The optimism for the project’s completion came from the Town of North Hempstead’s historian Howard Kroplick during his appearance last week as a guest of the Great Neck Historical Society. “We’re going to be meeting with the Great Neck Plaza people, probably, within the next month,” said Kroplick, “and really come up with a plan. We’ve been working with them for about a year-and-a-half.”
“We’ve been working not only with the Plaza but with the Great Neck Historical Society on it, and with the Allen family, too,” he added. “We had to get all of our legal documents together.”
Kroplick kept the Historical Society audience gathered in the Community Room of the main branch of the Great Neck Library enthralled during an hour-long multimedia presentation on both the history of Great Neck and of North Hempstead. Having recently published a history of North Hempstead as part of Arcadia Publishing’s Images of America series, Kroplick also participated in a book signing with all proceeds going to his favorite charity, Child Abuse Prevention Services.
Introduced by Society President Alice Kasten, Kroplick gave credit to former Town Clerk Leslie Gross, also in attendance, for advising him throughout the process of writing the book. “It was very challenging to go through over 5000 documents and reduce it to 200 that could fit,” remarked Kroplick.

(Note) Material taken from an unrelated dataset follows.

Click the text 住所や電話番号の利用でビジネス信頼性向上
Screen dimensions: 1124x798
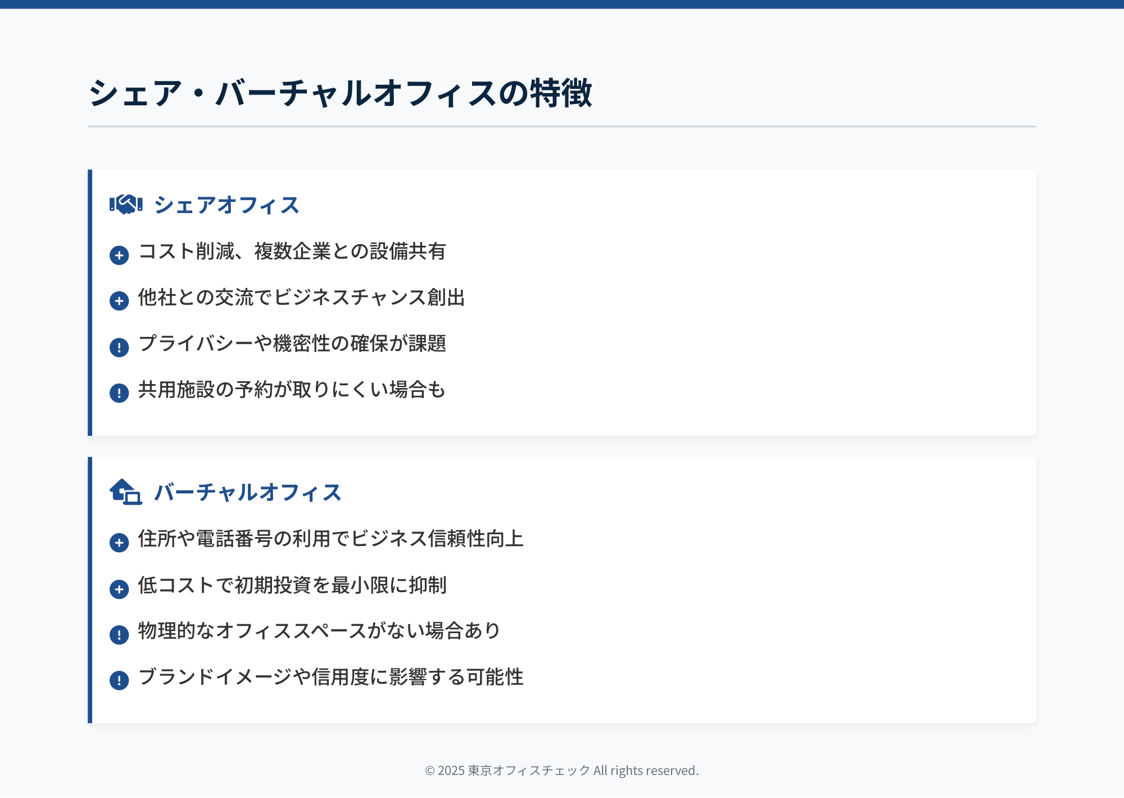(x=330, y=539)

Gross wrote the foreword to the book.
While giving a very concise, concentrated history of North Hempstead, well illustrated with many images and documents from the book, Kroplick interspersed his presentation with information of particular interest to Great Neck residents.
Among the many well known and not-so-well known items that Kroplick mentioned in regard to the area were: the song “Over There” was written by George M. Cohan, was composed in Cohan’s Kings Point home; Groucho Marx purchased a home in Thomaston in 1929 while he starred on Broadway and films made in New York; the Long Island Rail Road’s first Great Neck Station was built in 1883; D.W. Griffith, the legendary filmmaker, made a movie with W.C. Fields in Russell Gardens in 1925; there is an actual saddle “rock” and it’s in Little Neck Bay and somewhat resembles a saddle in shape; while many are aware that the temporary home of the United Nations was in Lake Success, few remember that the actual vote establishing the Jewish state of Israel was taken there; North Hempstead was part of Queens County until 1899.

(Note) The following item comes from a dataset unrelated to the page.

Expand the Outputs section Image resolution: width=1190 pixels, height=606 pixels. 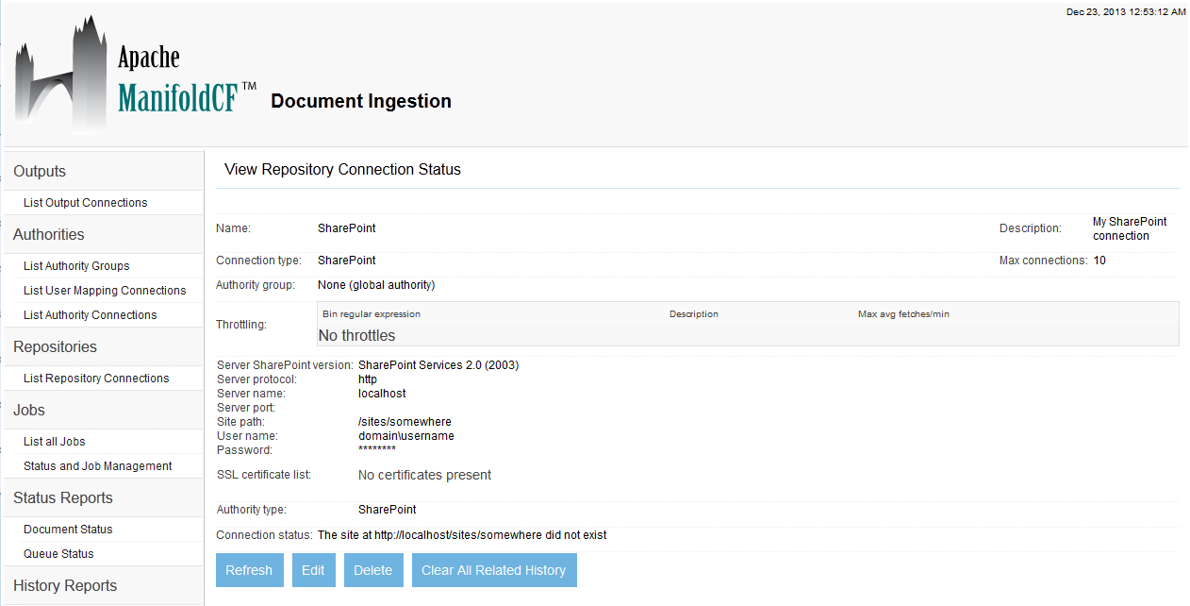click(x=39, y=171)
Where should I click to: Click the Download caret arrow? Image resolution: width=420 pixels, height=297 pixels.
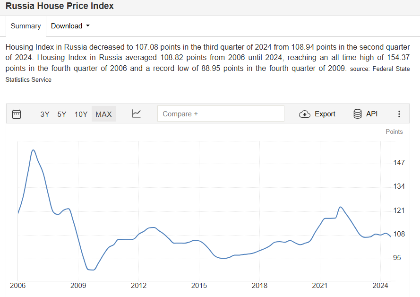(x=88, y=26)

Kroplick went into further detail about the Allen cemetery during his presentation. “This is on private property,” said Kroplick, who serves North Hempstead in an unpaid position. “This was the dispute. Nobody knew who owned it and basically it’s the Allen family that still owns it. If it’s abandoned, it’s the town’s responsibility. Towns are responsible for abandoned cemeteries (under state law). But we’re going to be working with Great Neck Plaza. And I’m very optimistic that it’s going to be worked out.”
By using ground penetrating radar equipment at the site last July, it was confirmed that there were actually six members of the Allen family buried there during the 19th century. The gravestones had been moved and propped up against a fence but the graves are still there. Currently, there is no public access to the site, but the property can be seen from the second level of the Gussack Plaza Garage (behind Village Hall) by looking over the back wall.
“We’re waiting for our town attorney, who’s coordinating with outside counsel for Great Neck Plaza to set up a meeting and we’re hoping for a meeting in late May or early June,” Kroplick said.
The Allen family, at one time, owned nearly one third of the Great Neck Peninsula. “The whole area around the municipal lot was part of the Allen farm,” Kroplick added. Daniel K. Allen’s will specified that the cemetery would remain in the family when he left the farm to two of his nephews in 1861.